On November 3rd, 2008, it was my 9th birthday. My mom had just picked me up from the after-school program I was going to. We got in the car and went to the grocery store and she started picking up rabbit food, the bedding for a cage, and lots of pet toys. “Who has a rabbit?” I asked. “Oh, I’m picking it up for your cousin.” That made me sad because I wanted one so badly. Then when we got home, my dad was waiting. “Walk with me to the store,” he said, giving me a hug. That seemed odd. I hadn’t even had a chance to go inside and put down my stuff from school. Then, when I finally did arrive at my front door, I could hear someone inside saying, “She’s coming! She’s coming!” Then people jumped out from everywhere: behind the door, the couches, tables – and yelled, “SURPRISE!!” There, in a rabbit cage, sat the cutest little bunny ever. I instantly picked him up and named him Caramel for the color of his fur.

One morning, a few snuggly years later, when I looked down into his cage, Caramel wasn’t moving.

Right about that time, when I was in 6th grade at Turn of River middle school, I was bullied. It was the hardest thing for me to deal with. I was tiny. And didn’t really know anyone, because I had just changed school midyear. These girls were ten times bigger than me, they used to call me mean names, throw stuff at me at lunch, push me into lockers, steal my things out of my bag and pull my hair. I was so hurt because I didn’t understand why these girls would bother me. My mom used to say, “It’s because you’re pretty and they’re jealous. Just laugh it off.” I used to call myself ugly because that’s how these girls used to make me feel. I dealt with these things until I got tired of it in 7th grade. Then I put my foot down. To correct the pain of feeling victimized, I began to fight back for myself and for my friends. Some of the fights got physical. I became the righteous wrath of God.

I was heartbroken when I got the call; it took my breath away. Her name was Asia Dunmore. She committed suicide on 9-26-2013 by hanging herself in her closet. She left a note. It said she was being bullied. I was a close friend of hers, yet I had no idea. If I had, naturally I would have fought on her behalf. Asia didn’t let her feelings out at all. Everyone assumed she was happy all the time.
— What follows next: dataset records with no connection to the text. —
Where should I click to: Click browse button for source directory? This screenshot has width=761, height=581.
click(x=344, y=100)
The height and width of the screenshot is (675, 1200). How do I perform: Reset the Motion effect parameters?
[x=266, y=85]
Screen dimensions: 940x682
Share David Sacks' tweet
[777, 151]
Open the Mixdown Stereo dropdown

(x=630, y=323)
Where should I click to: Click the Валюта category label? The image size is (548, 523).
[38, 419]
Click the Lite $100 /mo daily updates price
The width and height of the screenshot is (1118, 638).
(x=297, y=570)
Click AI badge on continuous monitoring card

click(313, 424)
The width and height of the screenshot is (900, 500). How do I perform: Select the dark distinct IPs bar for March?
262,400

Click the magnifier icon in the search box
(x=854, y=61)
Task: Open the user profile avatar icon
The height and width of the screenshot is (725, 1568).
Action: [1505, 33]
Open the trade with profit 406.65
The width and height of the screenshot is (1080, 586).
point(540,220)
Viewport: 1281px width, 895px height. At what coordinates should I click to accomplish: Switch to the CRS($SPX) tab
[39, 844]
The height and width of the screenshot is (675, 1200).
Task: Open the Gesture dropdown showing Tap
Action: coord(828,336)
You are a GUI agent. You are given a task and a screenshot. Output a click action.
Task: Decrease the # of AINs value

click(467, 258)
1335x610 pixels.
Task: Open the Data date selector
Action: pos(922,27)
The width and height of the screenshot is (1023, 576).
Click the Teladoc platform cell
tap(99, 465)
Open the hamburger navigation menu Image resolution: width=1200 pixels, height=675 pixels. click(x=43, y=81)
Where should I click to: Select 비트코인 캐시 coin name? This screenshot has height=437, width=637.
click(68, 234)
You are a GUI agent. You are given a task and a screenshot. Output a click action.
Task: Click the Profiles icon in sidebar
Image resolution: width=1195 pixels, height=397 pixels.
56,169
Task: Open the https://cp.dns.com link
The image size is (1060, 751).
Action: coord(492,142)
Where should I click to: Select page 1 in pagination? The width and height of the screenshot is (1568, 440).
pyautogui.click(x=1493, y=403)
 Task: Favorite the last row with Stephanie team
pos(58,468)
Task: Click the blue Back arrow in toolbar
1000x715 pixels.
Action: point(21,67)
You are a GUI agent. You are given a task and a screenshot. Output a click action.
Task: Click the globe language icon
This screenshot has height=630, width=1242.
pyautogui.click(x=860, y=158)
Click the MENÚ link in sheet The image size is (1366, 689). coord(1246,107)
Last spring, nine months after Asia’s suicide, for a seemingly unrelated matter, I got arrested for putting someone into a hospital with a busted head. Righteously fighting someone else’s battle.

That’s when the light began to dawn and I began to find my equilibrium, when I learned how to sidestep drama by just focusing on myself. I learned that every action doesn’t need a reaction. My mom said my only friends should be math, science, social studies and reading. She said real friends wouldn’t let you fight their battles; they would fight their own.

Now when I think of Asia, as helpless and as angry as her unexpected suicide makes me feel, I know there’s nothing I or anyone could have done – except Asia on her own behalf. Sometimes the rabbit dies.

Still, there are battles over wrong that must be fought, and I plan to find a positive way to do that fighting. I am considering enlisting in the military… becoming a mediator, or becoming a psychologist. Or why couldn’t I do all three? … doing what I can to help others fight their battles on their own.